Print the data in full, exactly as it reads.

(Stored records)
# # # #
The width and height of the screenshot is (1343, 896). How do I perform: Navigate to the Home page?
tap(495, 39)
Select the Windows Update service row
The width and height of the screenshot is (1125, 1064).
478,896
# # # #
> _OUTPUT FOR THIS TASK_
The width and height of the screenshot is (1343, 896). How do I perform: Navigate to the Home page?
tap(495, 39)
Select the Windows Update service row
The width and height of the screenshot is (1125, 1064).
478,896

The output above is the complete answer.